The result (if I interpret the theorem correctly) seems to be quite surprising.
It looks like can also get non-zero flux by zero divergence. For example, $$g(x,y)=(-\frac{x}{x^2+y^2},-\frac{y}{x^2+y^2})$$ (see the next picture) has $\operatorname{div}g=0$ yet the flux is clearly negative.
The function $g$ isn't continuous at $(0,0)$ and therefore not $C^1$.
My first question is: are there any other cases where divergence is zero yet the flux isn't?
The reasons I'm asking is the exercise I came across:
Compute the surface integral
$$\int_{U}F \cdot dS$$
where $F(x,y)=(y^3, z^3, x^3)$ and $U$ is the unit sphere.
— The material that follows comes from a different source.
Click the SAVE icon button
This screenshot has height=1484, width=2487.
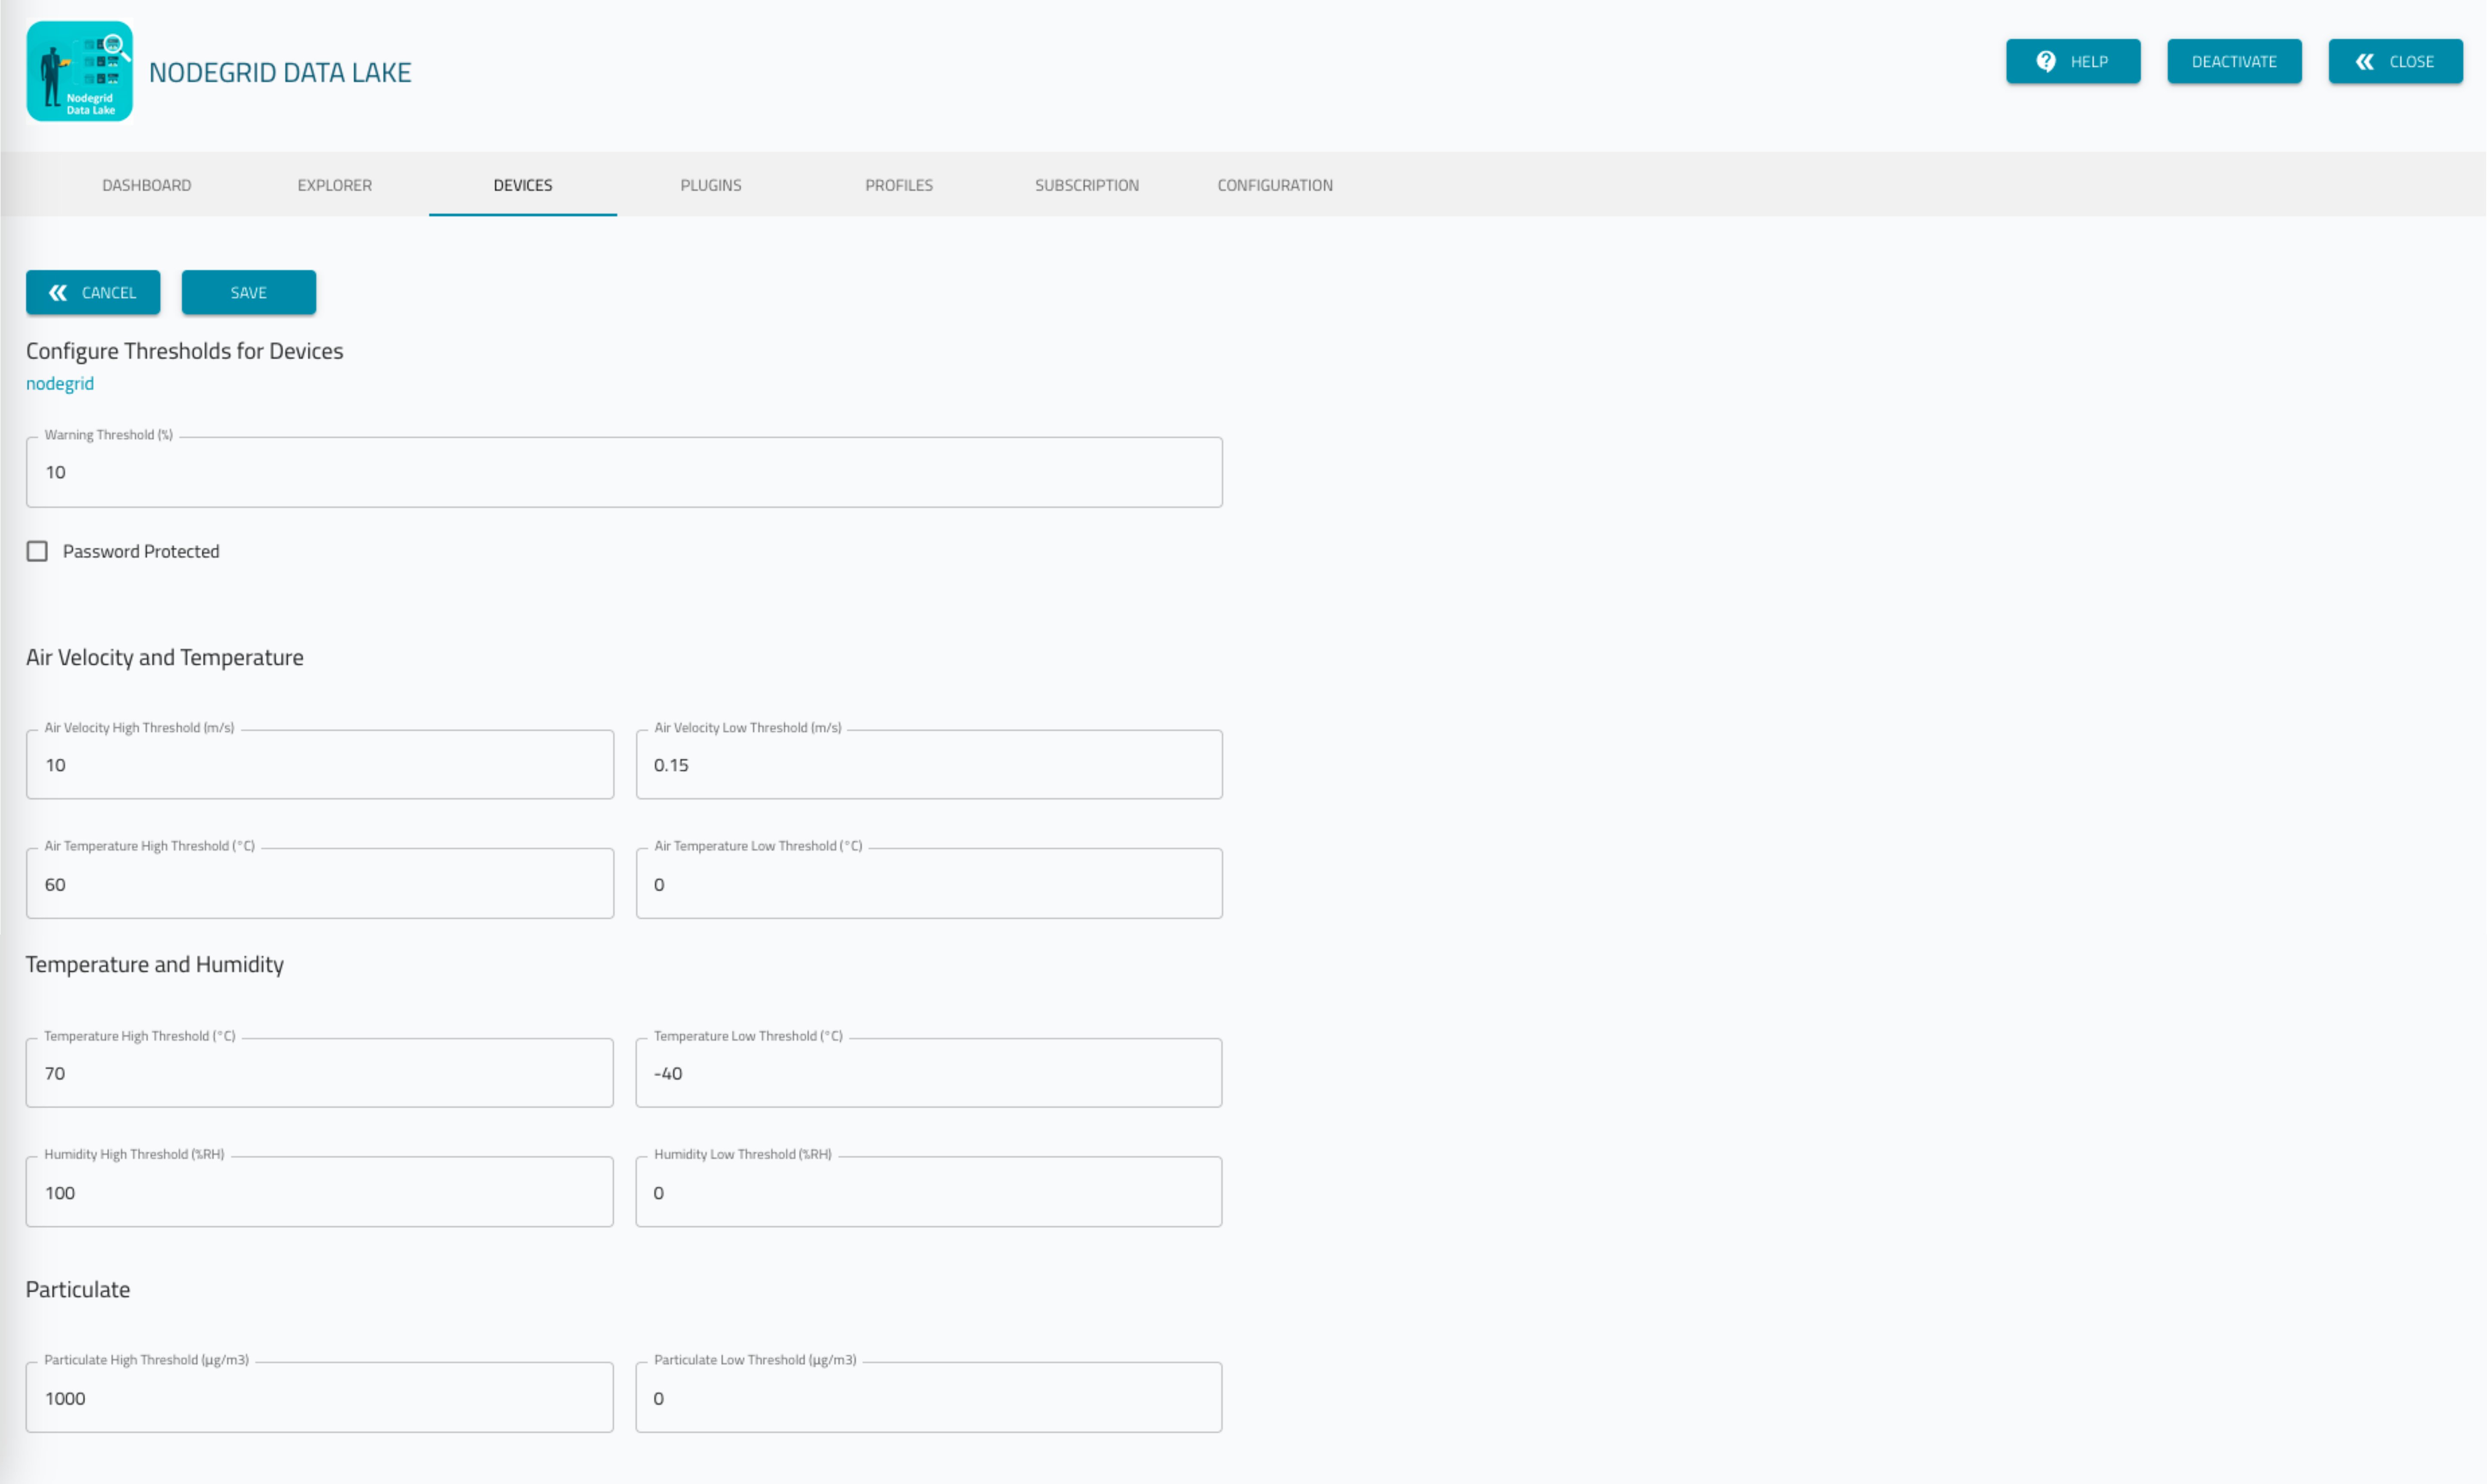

I didn't expect the exercise to be doable mentally (by simply noting that $\operatorname{div}F=0$ and concluding the integral is zero) yet $F$ is clearly $C^1$ so the divergence theorem seems to be applicable. My second question is: am I overlooking something in the exercise?
Best Answer
The divergence theorem is a statement about 3-dimensional vector fields, the 2-dimensional version sometimes being called the normal version of Green's theorem. In your second example, the vector field
$$g(x,y) = \left( -\frac{x}{x^2+y^2}, -\frac{y}{x^2+y^2} \right)$$
is not even defined at the origin, which is why Green's theorem doesn't apply to it. In the final problem though, the vector field $F$ is well-defined (and $C^1$) everywhere on $\mathbb{R}^3$, so you can apply the divergence theorem, and conclude that the flux is $0$.